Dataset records
----------

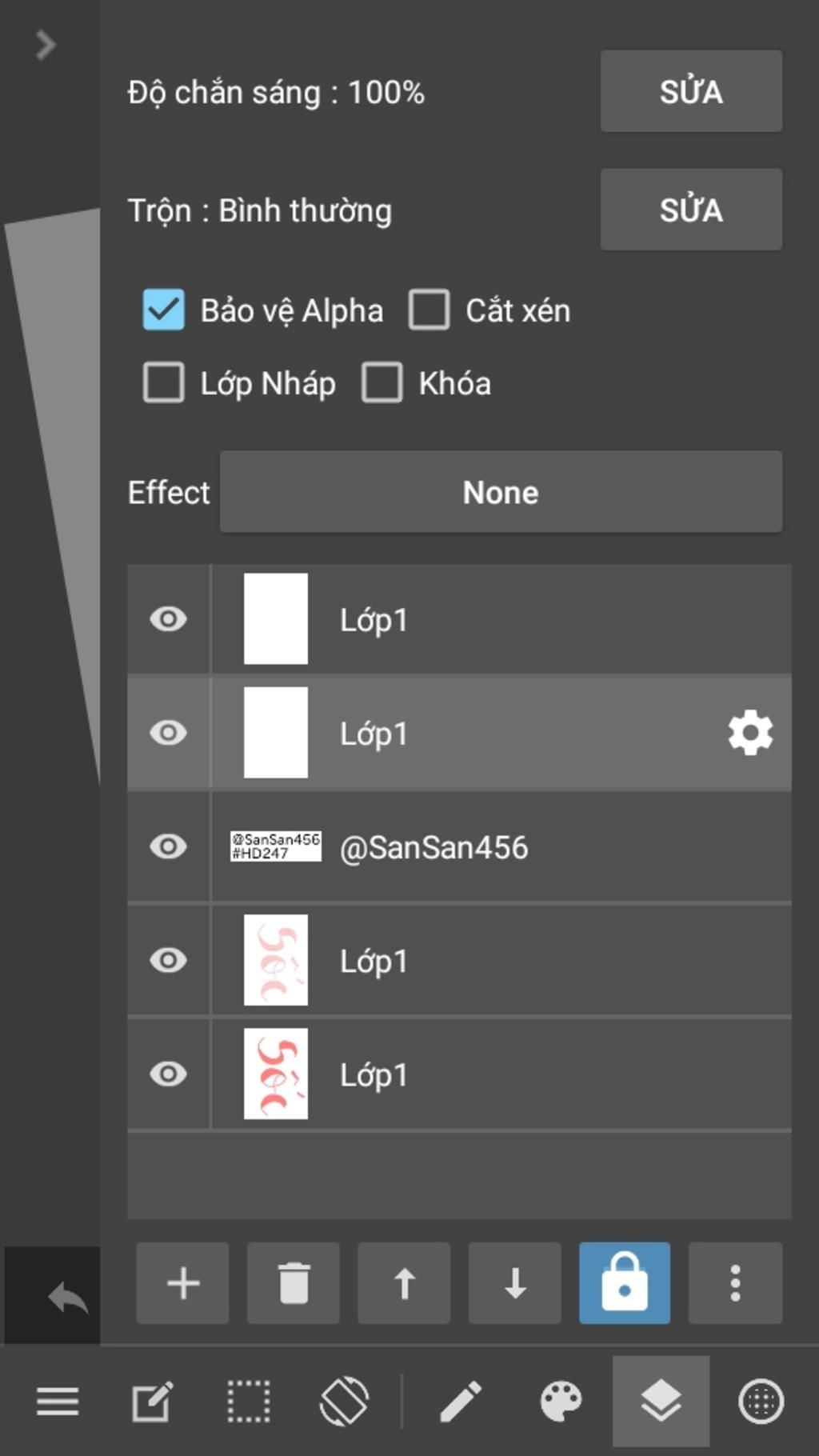Image resolution: width=819 pixels, height=1456 pixels.
Task: Uncheck the Bảo vệ Alpha checkbox
Action: click(164, 310)
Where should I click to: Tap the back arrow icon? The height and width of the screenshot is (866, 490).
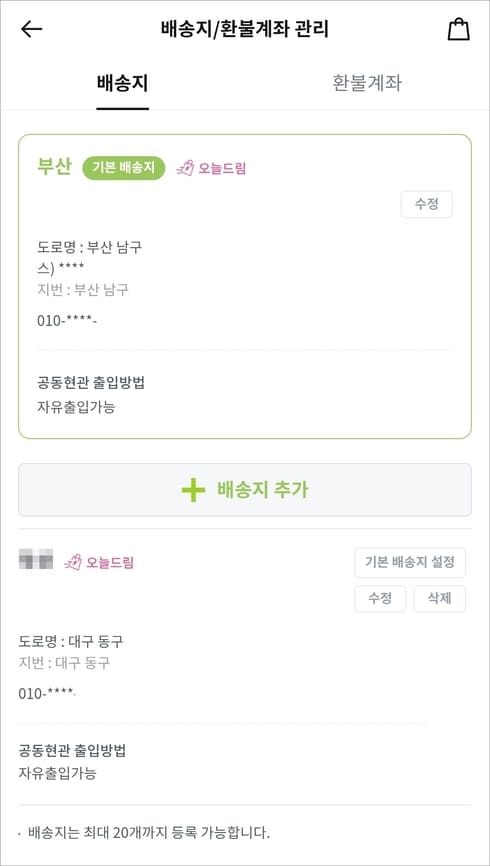point(31,29)
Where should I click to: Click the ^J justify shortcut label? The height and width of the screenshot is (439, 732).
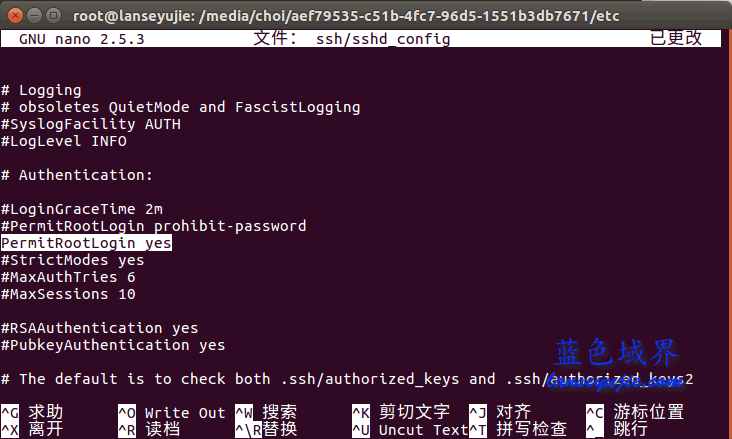[x=500, y=412]
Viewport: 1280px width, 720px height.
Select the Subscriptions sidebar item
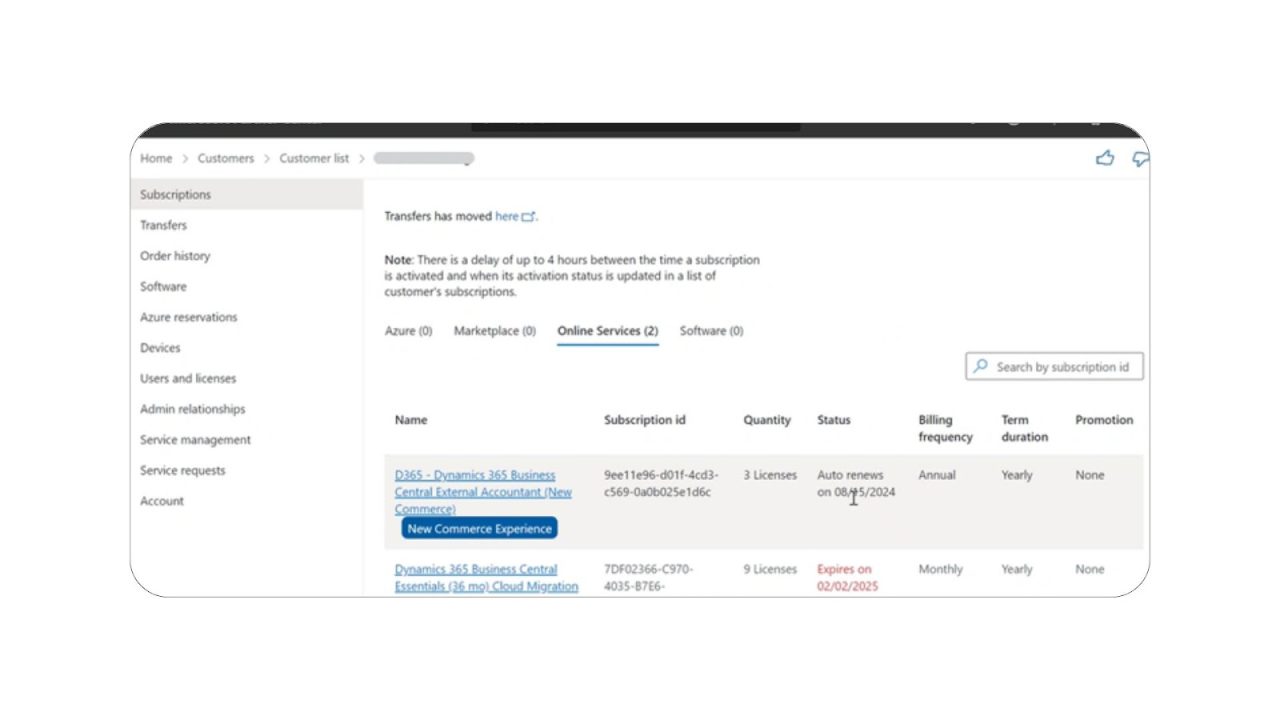175,194
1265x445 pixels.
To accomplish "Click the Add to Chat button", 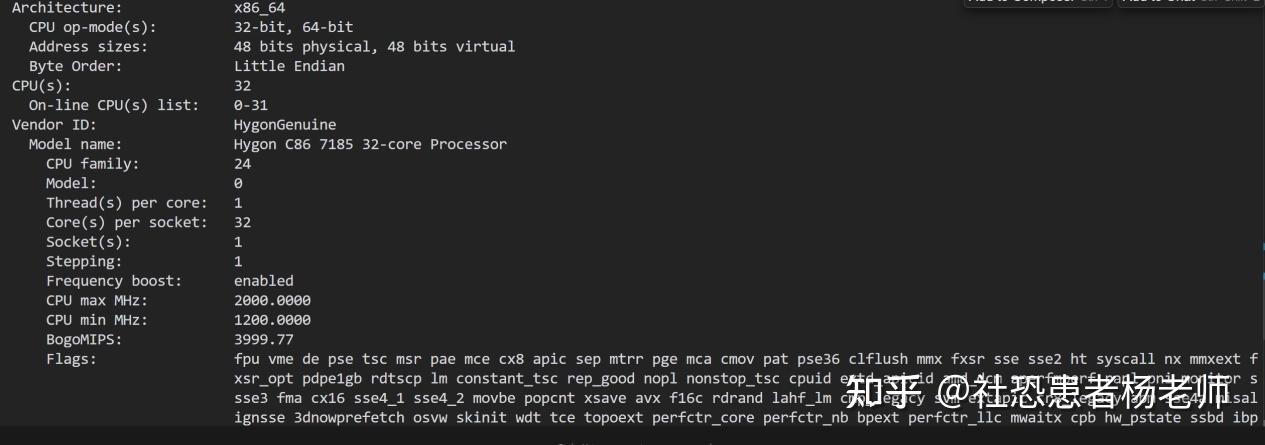I will point(1190,2).
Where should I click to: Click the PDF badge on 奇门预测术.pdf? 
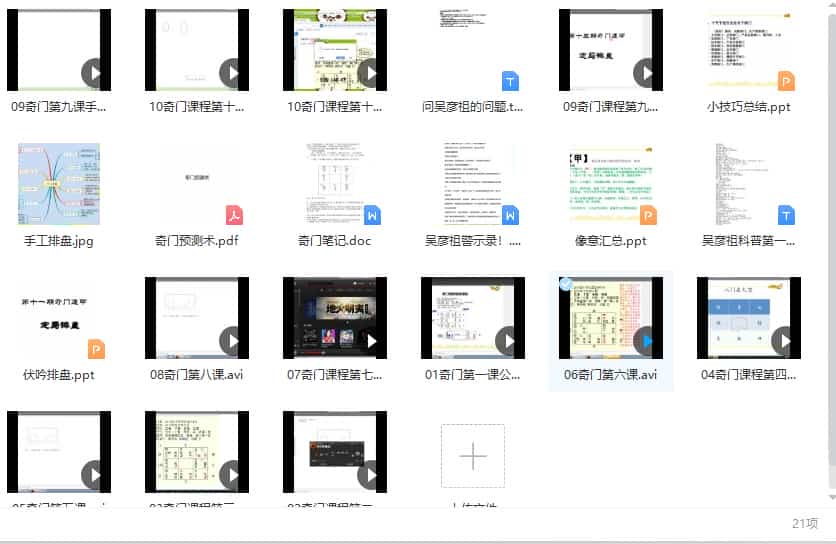click(x=234, y=215)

----------

Omit the pictures and write out the lines above from the one with "Where should I click to: Click the PDF" through the last, unchanged.

WRITTEN ANSWER >>
Where should I click to: Click the PDF badge on 奇门预测术.pdf? 
click(x=234, y=215)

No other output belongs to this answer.